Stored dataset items
__________________________________________________
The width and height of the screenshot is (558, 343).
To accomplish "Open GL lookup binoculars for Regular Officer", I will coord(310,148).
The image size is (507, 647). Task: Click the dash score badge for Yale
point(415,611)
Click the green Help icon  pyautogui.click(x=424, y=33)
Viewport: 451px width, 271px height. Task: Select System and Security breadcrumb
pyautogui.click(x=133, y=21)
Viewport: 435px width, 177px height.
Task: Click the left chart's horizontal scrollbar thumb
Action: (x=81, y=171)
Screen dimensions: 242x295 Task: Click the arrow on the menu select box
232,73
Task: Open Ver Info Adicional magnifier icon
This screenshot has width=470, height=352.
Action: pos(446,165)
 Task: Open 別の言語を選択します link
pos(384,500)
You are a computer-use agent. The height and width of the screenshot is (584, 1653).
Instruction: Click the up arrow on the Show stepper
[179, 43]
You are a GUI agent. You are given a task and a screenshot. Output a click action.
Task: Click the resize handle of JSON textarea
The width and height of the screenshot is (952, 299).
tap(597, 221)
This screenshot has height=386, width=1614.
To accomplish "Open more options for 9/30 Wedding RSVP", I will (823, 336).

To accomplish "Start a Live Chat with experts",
__________________________________________________
### What you need to do
Starting with the line that contains "The image size", return each line through the last one of the data above, exactly as written and nothing more.

### Written reply
The image size is (507, 647). Task: Click the dash score badge for Yale
point(415,611)
Click the green Help icon  pyautogui.click(x=424, y=33)
Viewport: 451px width, 271px height. Task: Select System and Security breadcrumb
pyautogui.click(x=133, y=21)
Viewport: 435px width, 177px height.
Task: Click the left chart's horizontal scrollbar thumb
Action: (x=81, y=171)
Screen dimensions: 242x295 Task: Click the arrow on the menu select box
232,73
Task: Open Ver Info Adicional magnifier icon
This screenshot has width=470, height=352.
Action: pos(446,165)
 Task: Open 別の言語を選択します link
pos(384,500)
You are a computer-use agent. The height and width of the screenshot is (584, 1653).
Instruction: Click the up arrow on the Show stepper
[179, 43]
You are a GUI agent. You are given a task and a screenshot. Output a click action.
Task: Click the resize handle of JSON textarea
The width and height of the screenshot is (952, 299).
tap(597, 221)
This screenshot has height=386, width=1614.
To accomplish "Open more options for 9/30 Wedding RSVP", I will (823, 336).

To accomplish "Start a Live Chat with experts",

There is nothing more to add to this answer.